Tribune-Courier News Reporter
Parents of children with special needs often feel like there are not enough options when it comes to services and programs designed specifically to engage their children, which is why Debbie Gadlage helped start the SODA POP Activity Center, a non-profit organization dedicated to individuals with special needs.
Gadlage, Director of the SODA POP Activity Center, which stands for “Society of Differently Abled Populations,” said she decided to open the center when her daughter Amanda, who has special needs, turned 21 in February and aged out of the public school system’s special needs program.
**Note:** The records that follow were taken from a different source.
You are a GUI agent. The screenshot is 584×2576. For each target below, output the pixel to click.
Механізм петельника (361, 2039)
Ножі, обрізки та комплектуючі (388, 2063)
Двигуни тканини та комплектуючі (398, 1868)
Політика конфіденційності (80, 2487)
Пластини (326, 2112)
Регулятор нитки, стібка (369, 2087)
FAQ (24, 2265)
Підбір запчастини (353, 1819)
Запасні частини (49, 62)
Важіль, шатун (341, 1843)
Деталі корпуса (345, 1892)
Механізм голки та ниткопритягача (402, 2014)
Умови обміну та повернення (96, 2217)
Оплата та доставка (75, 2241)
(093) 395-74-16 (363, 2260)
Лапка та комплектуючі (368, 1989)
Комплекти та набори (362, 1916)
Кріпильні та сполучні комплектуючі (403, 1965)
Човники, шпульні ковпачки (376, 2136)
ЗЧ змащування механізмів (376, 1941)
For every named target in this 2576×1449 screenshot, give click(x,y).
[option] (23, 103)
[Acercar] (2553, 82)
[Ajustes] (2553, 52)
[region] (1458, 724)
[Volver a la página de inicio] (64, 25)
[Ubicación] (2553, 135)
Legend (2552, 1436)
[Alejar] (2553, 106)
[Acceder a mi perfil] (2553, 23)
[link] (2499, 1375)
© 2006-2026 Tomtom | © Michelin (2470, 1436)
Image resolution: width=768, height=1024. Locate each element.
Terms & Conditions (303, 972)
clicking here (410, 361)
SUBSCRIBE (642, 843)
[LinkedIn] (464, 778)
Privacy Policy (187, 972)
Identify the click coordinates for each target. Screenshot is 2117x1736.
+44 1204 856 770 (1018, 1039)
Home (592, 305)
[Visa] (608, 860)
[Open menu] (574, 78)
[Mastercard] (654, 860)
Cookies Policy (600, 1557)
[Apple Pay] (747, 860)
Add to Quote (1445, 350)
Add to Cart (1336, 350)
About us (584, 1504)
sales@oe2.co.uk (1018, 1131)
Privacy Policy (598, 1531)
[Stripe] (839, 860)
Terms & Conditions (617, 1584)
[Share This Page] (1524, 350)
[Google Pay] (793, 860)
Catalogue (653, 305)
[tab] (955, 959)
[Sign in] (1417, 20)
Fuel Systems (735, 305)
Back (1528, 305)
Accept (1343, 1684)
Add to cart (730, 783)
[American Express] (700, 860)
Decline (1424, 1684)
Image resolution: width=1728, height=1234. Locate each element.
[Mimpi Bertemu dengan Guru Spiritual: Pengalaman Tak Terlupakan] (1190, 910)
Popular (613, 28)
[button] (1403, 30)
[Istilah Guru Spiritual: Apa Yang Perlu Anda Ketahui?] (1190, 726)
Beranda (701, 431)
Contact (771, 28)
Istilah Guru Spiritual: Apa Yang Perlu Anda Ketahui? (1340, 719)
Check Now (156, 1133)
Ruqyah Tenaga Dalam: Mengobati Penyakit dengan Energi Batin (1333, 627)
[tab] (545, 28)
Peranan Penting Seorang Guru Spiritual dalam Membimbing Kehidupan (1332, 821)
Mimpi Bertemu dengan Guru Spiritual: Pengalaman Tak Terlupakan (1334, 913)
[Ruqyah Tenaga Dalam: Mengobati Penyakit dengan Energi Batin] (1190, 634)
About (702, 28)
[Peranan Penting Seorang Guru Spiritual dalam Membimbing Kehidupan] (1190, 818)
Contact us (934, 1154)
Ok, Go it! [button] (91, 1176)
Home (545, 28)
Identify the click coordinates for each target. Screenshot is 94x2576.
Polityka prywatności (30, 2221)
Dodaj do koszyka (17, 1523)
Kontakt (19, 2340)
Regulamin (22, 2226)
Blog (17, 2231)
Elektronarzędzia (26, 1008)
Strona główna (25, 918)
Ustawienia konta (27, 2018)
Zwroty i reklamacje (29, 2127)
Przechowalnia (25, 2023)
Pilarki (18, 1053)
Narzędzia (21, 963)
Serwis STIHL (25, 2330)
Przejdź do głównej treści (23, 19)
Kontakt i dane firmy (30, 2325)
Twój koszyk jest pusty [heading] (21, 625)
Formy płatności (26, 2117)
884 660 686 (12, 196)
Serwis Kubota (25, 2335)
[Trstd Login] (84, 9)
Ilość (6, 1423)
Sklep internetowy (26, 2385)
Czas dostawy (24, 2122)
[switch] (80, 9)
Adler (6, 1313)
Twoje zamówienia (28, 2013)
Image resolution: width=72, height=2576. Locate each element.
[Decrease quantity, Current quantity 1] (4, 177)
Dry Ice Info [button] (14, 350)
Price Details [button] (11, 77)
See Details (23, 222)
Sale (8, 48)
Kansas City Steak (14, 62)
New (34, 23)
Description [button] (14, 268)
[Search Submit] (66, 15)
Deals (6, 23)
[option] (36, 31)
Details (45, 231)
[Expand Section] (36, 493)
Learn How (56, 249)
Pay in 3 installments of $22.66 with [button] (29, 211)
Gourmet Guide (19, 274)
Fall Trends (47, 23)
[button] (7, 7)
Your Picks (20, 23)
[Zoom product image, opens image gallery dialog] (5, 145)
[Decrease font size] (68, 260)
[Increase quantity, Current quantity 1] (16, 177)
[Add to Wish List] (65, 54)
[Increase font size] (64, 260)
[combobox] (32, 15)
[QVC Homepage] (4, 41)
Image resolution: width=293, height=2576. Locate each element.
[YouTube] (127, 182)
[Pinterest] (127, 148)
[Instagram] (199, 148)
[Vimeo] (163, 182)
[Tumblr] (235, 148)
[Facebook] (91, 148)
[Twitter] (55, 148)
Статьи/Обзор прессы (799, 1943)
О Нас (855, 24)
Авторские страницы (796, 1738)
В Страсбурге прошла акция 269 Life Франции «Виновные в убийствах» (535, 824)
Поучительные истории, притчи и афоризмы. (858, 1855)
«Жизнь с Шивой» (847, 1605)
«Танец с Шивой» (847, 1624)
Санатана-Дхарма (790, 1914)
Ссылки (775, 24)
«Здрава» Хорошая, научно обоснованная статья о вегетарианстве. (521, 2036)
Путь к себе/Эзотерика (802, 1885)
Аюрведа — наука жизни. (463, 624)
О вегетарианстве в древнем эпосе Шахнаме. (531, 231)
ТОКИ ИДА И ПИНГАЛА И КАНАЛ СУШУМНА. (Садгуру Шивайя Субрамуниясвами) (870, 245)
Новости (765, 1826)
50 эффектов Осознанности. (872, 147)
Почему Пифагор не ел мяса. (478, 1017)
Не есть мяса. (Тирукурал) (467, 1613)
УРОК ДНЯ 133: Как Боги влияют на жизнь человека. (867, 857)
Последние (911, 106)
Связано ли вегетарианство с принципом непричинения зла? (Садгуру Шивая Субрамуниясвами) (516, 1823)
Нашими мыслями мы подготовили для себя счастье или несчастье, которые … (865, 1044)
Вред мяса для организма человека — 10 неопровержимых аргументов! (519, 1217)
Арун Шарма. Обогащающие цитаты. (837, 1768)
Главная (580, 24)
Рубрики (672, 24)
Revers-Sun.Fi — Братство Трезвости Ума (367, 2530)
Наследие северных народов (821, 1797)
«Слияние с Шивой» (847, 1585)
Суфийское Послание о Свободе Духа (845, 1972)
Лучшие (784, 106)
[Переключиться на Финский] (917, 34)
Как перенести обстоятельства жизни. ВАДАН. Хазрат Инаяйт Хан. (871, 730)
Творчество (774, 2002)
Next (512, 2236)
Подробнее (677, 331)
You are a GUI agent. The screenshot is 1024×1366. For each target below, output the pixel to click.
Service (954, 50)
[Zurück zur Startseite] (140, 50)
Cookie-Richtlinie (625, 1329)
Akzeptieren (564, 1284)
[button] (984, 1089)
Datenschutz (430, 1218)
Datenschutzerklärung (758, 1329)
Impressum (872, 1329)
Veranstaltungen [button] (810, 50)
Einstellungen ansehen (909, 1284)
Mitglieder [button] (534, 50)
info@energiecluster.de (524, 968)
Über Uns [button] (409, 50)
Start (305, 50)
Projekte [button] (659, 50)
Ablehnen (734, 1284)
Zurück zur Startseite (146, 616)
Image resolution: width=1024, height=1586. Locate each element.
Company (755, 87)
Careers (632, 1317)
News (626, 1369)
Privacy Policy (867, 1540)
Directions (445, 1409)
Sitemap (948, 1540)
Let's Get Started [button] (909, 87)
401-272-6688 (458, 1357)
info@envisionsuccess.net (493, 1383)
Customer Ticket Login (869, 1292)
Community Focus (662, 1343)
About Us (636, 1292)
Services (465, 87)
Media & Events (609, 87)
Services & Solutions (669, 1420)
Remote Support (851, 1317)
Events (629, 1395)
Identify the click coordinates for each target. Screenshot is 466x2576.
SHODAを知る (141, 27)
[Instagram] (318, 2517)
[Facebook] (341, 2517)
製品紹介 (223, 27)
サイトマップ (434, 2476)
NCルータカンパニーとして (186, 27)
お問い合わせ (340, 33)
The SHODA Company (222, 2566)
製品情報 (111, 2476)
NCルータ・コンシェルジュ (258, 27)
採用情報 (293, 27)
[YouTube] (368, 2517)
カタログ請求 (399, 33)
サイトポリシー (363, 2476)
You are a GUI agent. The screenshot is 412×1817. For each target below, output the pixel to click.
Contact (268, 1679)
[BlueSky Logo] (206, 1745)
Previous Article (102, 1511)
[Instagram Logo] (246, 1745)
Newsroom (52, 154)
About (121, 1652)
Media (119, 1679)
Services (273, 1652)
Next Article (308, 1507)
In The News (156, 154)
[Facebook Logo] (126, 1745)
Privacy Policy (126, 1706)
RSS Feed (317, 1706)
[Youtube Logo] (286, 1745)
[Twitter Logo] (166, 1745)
“My daughter requires certain medicines that disqualify her from attending at the (Marshall County) Exceptional Center,” she said. “After she aged out of public school there was absolutely nowhere for her to go. The activity center provides another choice for those with special needs who don’t qualify for community services or who have aged out of the public school’s program.”
The activity center opened on June 9 to five eager participants who were offered the opportunity to take part in pre-planned, organized learning activities such as life skills, music, electronics, container gardening and crafts.
Gadlage said the center has received a positive response from the community in the form of donated items and has been encouraged by the kind words of leaders throughout the community.
“This project has reached the ears of a lot of people and there have been several that have volunteered their time to get the ball rolling on this,” she said. “This center will provide the stimulation and engagement among participants that they might not have had otherwise.”
Currently the center has one activity guide, a full-time staff member that organizes the day’s events, and two volunteers that help manage participants.
Gadlage said she would hire other staff and accept other volunteers as more participants begin using the center.
“At full capacity we will have about 15 participants,” she said. “During this first three-week session we plan on only having five participants and then expanding from that point.”
The activity center is a tuition-based program that costs $100 per week and is open Monday through Friday from 8:30 a.m. to 12:30 p.m.
“We didn’t want to make families pay for the services, but we will need to be able to pay the staff and to pay for use of the building,” she said.
The activity center is adjacent to DeFew’s Custom Painting and Body Shop located on US Hwy 68 across from Marshall County High School.
Gadlage said with the help of the community the activity center could be a great alternative to other public services that serve participants with special needs.
“We want the community to get involved too – maybe a music teacher could come teach a course – a dentist could come speak about oral hygiene – we’re looking for all kinds of opportunities to broaden our participant’s minds,” she said.
While the center is focusing on morning sessions now, Gadlage said when school resumes in the fall the activity center will also be offering an after school session from 3 to 6 p.m.
“We’re going to expand our services as necessary in anticipation of the needs of our community,” she said.
Two years ago Gadlage said the center was just an idea, but after she and her friends started hosting a summer program for participants with special needs at a local church they realized there was an unmet need in the community.
The summer program was hosted out of the First Missionary Baptist Church, but Gadlage said it quickly became evident the church would not be able to serve the community full time.
“It’s been a vision for two years and now we’ve made it happen,” she said. “I’m just glad we can serve the community.”